There are a huge number of epic and iconic road trips in Australia. One of the most iconic has to be crossing the Nullarbor Plains.
The Nullarbor is the stuff of legends.. the greatest of all is the Nullarbor Nymph. She was first spotted in 1971 in Eucla, just over the Western Australian border. The legend was that a half naked white woman, just wearing a kangaroo skin, was spotted in the bush with the kangaroos. A huge number of media from across the world descended on Eucla in search of the mysterious woman. The legend persisted for some time, until it was eventually revealed that the Nullarbor Nymph was invented by a group of blokes having a beer at Eucla Hotel. I've heard a couple of different stories as to who the woman who appeared in the grainy photo was. One story was she was a backpacker working in the hotel, while I believe her actual identity was the wife of a local kangaroo shooter who was in on the hoax from the beginning.
Our adventure across the Nullarbor was no where near as legendary but we did see some incredible sights.
After visiting family and friends around Adelaide and the Yorke Peninsula we said goodbye once again … bound for the wilds of Kalgoorlie in Western Australia.
Our first stop was Port Augusta where we stayed with a friend of Dave's. There may or may not have been some beverages consumed, and there may or may not have been an application submitted to a reality television show.
It was a late start from Port Augusta the next day once we stocked up on food and got some other jobs done before getting proper on the road.
With just a limited amount of travel time we passed a few legendary 'big things' like a big Galah in Kimba and made it as far as Poochera where we set up camp at the back of the Poochera Hotel.

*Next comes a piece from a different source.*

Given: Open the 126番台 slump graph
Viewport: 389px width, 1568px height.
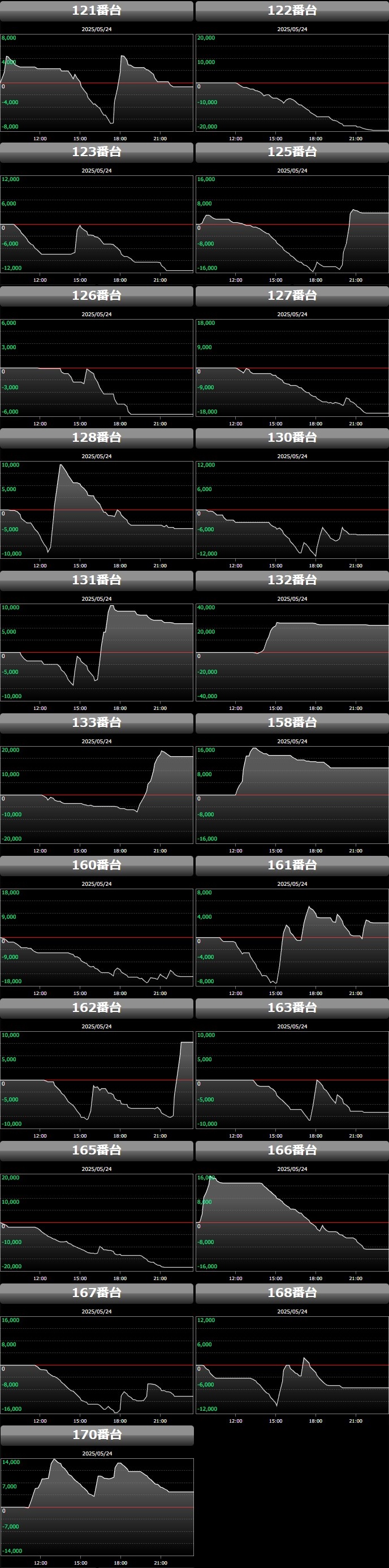Looking at the screenshot, I should (x=97, y=368).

I have heard of Poochera and was aware of its notoriety as the home of the 'Dinosaur Ant'. Poochera has a total population of around 130 people, however it indeed is home to an ant species that still exists from prehistoric times. Although I have to say, I saw a few ants while we were in town and they pretty much looked the same to me as any other garden variety ant.. except for the giant one outside the roadhouse, but I'm pretty sure that was a recreation 🙂
Day 3 we headed up the coast of the Eyre Peninsula, which despite the fact it rained almost the entire day, was still pretty impressive. We saw many more jettys, the biggest windmill in either Australia or the world, I can't really remember, and went searching for the famous but seemingly hidden, Cactus Beach at Penong. I think our little Jayco Dove got a bitten shaken up on that side trip.
Finally we reached Fowlers Bay, where we camped for the night. And oh what a night… we were hit with the first real bout of sickness for the girls since we set off over 18 months ago. First Avalon and then Marla both vomiting the entire night! I was considering turning back towards the nearest town the next morning to find a doctor if the vomiting didn't stop. The next morning it seemed to have cleared up, so we decided to keep going. However there wasn't over and my poor babies both had an awful day of sickness, which as quick as it started, thankfully stopped by the late afternoon.

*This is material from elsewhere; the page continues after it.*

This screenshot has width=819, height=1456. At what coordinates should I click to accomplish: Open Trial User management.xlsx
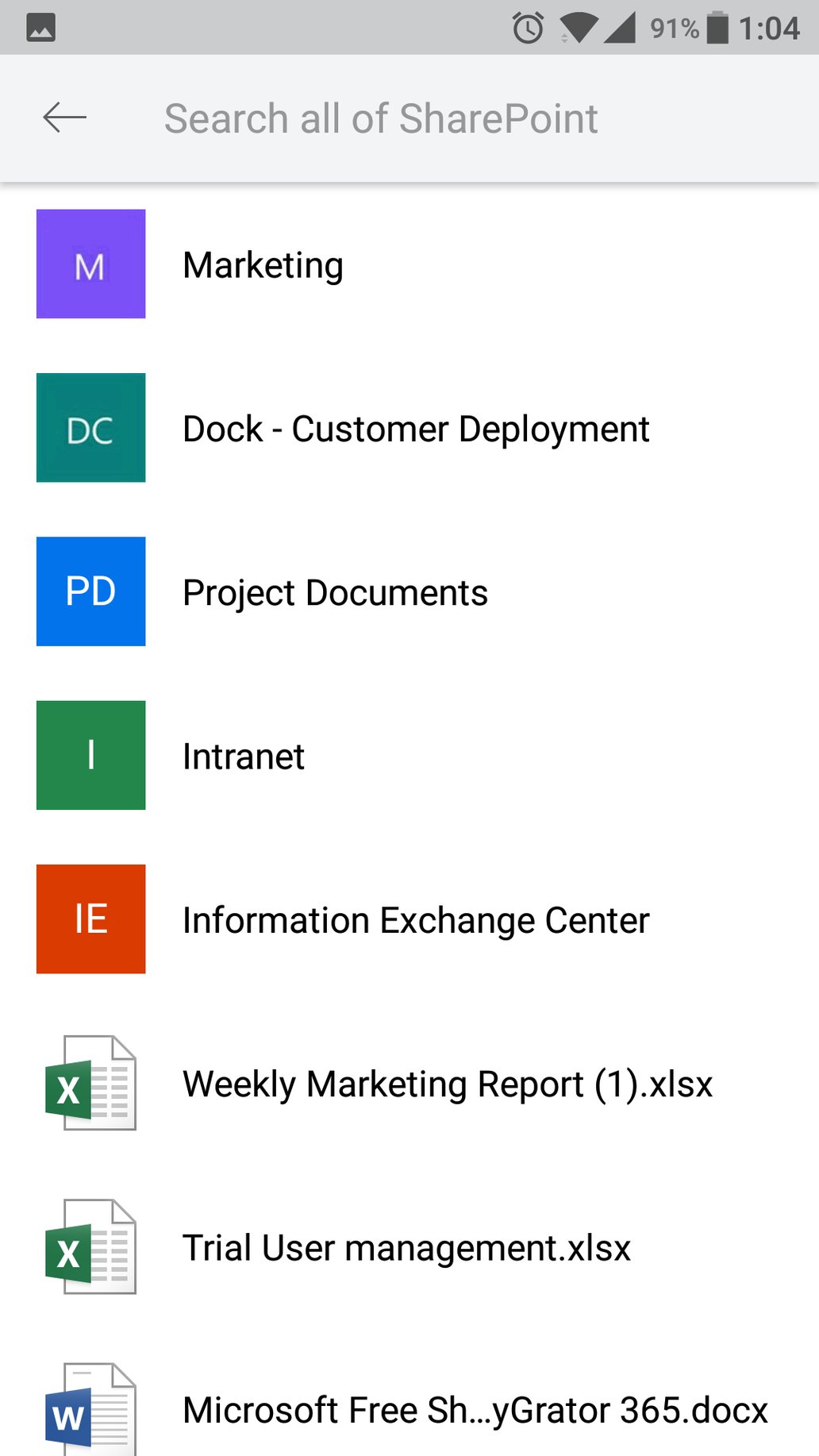click(406, 1246)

Of course the girls being sick happened on the one day that we had planned to do the really fun things like see the whales at the Head of the Bight. They still wanted to do this but they were much more subdued over the experience than they would have been as they were pretty excited in the lead up to see the whales.
I was pretty excited though to spot the sign telling us we had finally reached the Nullarbor Plains. The Nullarbor (also known as the Nullar-boring – which I strongly disagree with) is the earth's largest piece of limestone at 200,000km square and 1,200km from east to west.
There is one section of the highway that at 146.6km is the longest straight length of road in the world.
The landscape is incredible, it is arid and sparse but hosts some of the most incredible coast line in the country. The Great Australian Bight looks just like a giant has taken a bite out of the bottom of Australia but its here that every year there are hundreds of amazing Southern Right Whales come to calve. This was such an amazing sight. It was better than I could have ever imagined and another bucket list item ticked.
I really wanted to do a run on the Nullarbor but I reassessed this once I saw the enormous amount of road kill on the road.. I really hadn't trained for hurdles over dead kangaroos and didn't really think I needed to start.
There are roadhouses along the plains around every 200km but of course the most well known one is the Nullarbor Roadhouse. I would have loved to have seen a sunset from here.
I've already talked about the legend of the Nullarbor Nymph and you can see how a legend like this can be born out here. Another amazing fact that I had no idea about was Balladonia, at the western end of the Nullarabor is the site where the NASA spacestation Sky Lab crashed to earth in 1979.
There is a museum with pieces from Sky Lab at the roadhouse and apparently US President Jimmy Carter phoned the hotel to apologise for the mess!
We eventually got to the South Australian / West Australian border where we stopped for the night.. mostly so we could use up as much of our fruit and veg we had on board before we had to throw it out to cross over the quarantine stop.
Day 4 we were prepared to have to completely unpack everything so that quarantine could make sure we weren't smuggling any produce but we got through pretty quickly and spent our biggest day travelling. We travelled from Border Village right through to the western end of the Nullarbor, a little town called Norseman.
So Day 5 we only had a short distance before we made it to Kalgoorlie… which will be the subject of my next update!